In 1979, Barnett came to Ferkauf from his undergraduate work in psychology at SUNY Oneonta as  a member of the first cohort of students to go through the newly launched PsyD program. Barnett credits this rigorous education and clinical training for much of the success in his career.

In addition to his clinical work in private practice over the past 32 years, Barnett has been an active scholar, focusing on ethics and professional practice issues for psychologists and other mental health professionals. He traces this interest in the way ethics influences clinical practice, especially when it comes to serving the needs of the neediest, to Ferkauf’s “focus on service and on serving those in greatest need and a commitment to healing the world.” His clinical activities, writing articles, and giving workshops led to an offer to teach in the graduate program at Loyola University Maryland. This led to a tenured professorship and then to his current role as associate dean overseeing graduate programs and social sciences departments in the College of Arts and Sciences at Loyola University Maryland.

Barnett’s belief in the importance of serving others and making contributions to improve their lives carries over into his significant volunteer work. Barnett has served in numerous appointed and elected capacities, among them being president of the Maryland Psychological Association and the presidency of three different divisions of the American Psychological Association (APA). He also has served on the APA’s governing board for two terms and has been the chair of the APA’s Ethics Committee, its Fellowship Committee, and its Board of Convention Affairs. Barnett has also been the chair of the Ethics Committee of the American Board of Professional Psychology and the vice chair of the Maryland Board of Examiners of Psychologists. Much of this work has focused on advancing the profession of psychology, mentoring junior colleagues and graduate students, improving the quality of services provided by psychologists, and increasing people’s access to mental health services.
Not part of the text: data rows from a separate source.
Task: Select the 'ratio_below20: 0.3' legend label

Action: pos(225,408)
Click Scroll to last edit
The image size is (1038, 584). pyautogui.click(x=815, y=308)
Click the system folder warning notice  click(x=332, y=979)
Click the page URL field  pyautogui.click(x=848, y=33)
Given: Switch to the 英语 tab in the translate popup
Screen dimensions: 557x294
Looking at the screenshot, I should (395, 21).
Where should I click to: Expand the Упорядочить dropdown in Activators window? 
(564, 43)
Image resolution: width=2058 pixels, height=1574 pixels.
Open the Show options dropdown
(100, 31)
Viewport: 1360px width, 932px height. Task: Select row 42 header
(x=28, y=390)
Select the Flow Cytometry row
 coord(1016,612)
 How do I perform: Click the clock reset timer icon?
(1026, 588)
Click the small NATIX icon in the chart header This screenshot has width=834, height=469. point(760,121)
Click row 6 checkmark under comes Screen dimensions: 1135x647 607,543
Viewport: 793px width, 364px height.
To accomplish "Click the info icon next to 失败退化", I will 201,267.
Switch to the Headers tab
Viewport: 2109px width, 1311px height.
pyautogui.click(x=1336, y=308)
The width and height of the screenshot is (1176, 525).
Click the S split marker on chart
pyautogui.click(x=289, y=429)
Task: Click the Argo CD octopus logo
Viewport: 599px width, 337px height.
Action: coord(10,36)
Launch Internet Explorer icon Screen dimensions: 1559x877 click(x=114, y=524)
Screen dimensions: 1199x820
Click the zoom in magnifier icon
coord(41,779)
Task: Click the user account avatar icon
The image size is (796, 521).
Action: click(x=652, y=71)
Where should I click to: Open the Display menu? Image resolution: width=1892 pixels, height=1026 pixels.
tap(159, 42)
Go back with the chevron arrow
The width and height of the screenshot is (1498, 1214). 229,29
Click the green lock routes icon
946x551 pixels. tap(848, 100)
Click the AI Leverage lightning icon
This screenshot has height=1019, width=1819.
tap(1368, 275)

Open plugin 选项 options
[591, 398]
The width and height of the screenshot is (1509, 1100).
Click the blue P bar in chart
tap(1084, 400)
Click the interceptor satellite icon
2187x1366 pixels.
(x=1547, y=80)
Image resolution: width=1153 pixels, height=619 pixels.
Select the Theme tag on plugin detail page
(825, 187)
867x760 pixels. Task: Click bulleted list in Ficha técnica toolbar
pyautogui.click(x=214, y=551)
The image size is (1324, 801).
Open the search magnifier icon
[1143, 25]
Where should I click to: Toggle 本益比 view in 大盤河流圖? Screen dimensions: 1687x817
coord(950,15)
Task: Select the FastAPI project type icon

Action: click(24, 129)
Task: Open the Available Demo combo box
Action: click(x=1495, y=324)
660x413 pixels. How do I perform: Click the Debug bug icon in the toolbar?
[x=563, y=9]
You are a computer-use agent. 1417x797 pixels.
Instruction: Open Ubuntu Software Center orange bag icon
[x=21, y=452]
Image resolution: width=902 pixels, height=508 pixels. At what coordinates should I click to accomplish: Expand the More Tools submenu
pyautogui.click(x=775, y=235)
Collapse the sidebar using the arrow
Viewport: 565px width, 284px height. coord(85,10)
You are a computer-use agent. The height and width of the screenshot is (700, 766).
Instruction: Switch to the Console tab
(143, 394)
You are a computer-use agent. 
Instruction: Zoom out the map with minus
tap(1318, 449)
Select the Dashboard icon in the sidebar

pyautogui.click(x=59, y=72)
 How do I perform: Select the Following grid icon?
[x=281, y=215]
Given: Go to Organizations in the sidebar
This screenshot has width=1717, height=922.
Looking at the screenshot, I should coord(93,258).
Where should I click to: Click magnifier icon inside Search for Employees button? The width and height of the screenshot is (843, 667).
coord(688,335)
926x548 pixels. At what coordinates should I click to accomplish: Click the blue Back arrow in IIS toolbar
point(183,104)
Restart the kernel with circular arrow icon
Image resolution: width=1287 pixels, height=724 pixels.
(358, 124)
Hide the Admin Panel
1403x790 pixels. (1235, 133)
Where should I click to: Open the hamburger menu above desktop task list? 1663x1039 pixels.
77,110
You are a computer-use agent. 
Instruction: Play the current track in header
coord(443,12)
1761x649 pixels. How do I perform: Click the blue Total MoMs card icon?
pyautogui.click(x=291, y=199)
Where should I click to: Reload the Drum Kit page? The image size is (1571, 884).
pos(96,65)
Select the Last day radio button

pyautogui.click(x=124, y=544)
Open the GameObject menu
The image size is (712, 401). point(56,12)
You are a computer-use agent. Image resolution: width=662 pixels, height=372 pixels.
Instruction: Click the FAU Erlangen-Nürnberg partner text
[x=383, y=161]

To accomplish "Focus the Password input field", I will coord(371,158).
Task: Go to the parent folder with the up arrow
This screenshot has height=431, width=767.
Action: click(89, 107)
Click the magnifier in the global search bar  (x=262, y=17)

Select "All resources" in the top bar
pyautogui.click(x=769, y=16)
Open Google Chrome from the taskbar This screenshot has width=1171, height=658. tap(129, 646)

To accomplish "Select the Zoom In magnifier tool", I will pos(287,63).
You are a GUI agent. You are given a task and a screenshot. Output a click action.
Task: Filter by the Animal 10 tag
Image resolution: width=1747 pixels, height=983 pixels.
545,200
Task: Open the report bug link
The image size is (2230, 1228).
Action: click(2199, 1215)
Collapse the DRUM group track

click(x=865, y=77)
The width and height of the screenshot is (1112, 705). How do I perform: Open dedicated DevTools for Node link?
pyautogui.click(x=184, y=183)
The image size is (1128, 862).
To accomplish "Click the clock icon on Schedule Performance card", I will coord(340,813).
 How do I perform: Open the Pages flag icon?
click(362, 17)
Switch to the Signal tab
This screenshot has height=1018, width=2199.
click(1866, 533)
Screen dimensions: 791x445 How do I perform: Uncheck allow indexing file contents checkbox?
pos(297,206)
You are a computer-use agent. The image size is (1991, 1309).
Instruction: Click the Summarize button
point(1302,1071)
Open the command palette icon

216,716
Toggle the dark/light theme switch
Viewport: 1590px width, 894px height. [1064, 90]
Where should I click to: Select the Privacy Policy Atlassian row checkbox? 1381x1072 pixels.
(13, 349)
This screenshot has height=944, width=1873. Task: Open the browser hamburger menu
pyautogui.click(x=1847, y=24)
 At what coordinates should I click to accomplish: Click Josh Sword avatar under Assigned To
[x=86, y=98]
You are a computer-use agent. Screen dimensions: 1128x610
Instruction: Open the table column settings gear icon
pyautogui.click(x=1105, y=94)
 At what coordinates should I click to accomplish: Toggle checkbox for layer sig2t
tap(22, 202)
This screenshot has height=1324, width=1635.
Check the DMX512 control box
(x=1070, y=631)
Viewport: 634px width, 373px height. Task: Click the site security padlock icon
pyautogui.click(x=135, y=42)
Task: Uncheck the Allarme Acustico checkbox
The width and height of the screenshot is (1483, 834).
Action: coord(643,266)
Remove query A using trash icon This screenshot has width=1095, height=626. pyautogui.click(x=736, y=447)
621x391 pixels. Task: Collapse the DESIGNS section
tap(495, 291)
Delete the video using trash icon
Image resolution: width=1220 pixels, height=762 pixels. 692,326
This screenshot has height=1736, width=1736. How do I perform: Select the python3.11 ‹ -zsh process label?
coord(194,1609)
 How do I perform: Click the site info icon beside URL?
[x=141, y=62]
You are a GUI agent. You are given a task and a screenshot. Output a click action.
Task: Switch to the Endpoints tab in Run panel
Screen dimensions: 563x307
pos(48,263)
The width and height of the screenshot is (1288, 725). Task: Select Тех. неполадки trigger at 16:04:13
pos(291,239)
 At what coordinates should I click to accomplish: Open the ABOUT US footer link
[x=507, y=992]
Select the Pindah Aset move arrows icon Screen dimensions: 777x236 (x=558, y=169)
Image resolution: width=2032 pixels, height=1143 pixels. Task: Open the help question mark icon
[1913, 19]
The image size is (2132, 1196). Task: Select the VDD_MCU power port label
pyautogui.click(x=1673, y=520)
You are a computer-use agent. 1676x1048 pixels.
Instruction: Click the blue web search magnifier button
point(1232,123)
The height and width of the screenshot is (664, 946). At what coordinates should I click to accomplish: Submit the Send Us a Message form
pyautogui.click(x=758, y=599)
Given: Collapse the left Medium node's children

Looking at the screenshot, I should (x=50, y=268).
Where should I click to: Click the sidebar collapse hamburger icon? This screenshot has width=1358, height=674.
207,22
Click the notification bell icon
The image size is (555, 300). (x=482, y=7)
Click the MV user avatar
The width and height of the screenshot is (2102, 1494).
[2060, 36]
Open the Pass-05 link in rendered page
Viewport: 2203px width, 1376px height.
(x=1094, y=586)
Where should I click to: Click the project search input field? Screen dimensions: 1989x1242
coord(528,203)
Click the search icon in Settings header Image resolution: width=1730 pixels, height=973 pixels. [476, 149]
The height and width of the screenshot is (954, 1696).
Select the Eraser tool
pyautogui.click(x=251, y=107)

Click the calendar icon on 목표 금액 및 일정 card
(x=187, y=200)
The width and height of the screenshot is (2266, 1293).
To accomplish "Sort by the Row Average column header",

Barnett has over 250 publications (including 10 books) along with hundreds of professional presentations and workshops done both in-person and online as well as membership on the editorial boards of ten peer-reviewed journals. He has garnered myriad awards and recognitions, such as the American Psychological Association’s award for Distinguished Contributions to the Independent Practice of Psychology, its Outstanding Ethics Educator Award, and its Outstanding Leader in Professional Psychology Award.

On Sunday, May 15, Barnett will give a talk on the ethical, legal and clinical issues of integrating different technologies into clinical practice, such as using the Internet, email, Skype and other kinds of video-conferencing technologies and social media to provide services. Then on Monday, May 16, he will give the commencement address at the graduation. Additionally, a scholarship has been created in his name to provide financial support to deserving students who might not otherwise be able to receive their doctorate at Ferkauf.

He clearly felt a debt to Ferkauf for giving him the opportunities it did. “A lot of my success comes from the foundation of the education and the training that I received. I tell that to people regularly, and I recommend the graduate program to students that I have that are planning to go to grad school.” He said he touts Ferkauf’s “top-notch education and training” whenever he can, and he hopes that what he presents during the ceremonies “will inspire some current students to say, ‘Wow, I’m a student here and maybe I can do some of those things, or even better, or more.’ That would be great.”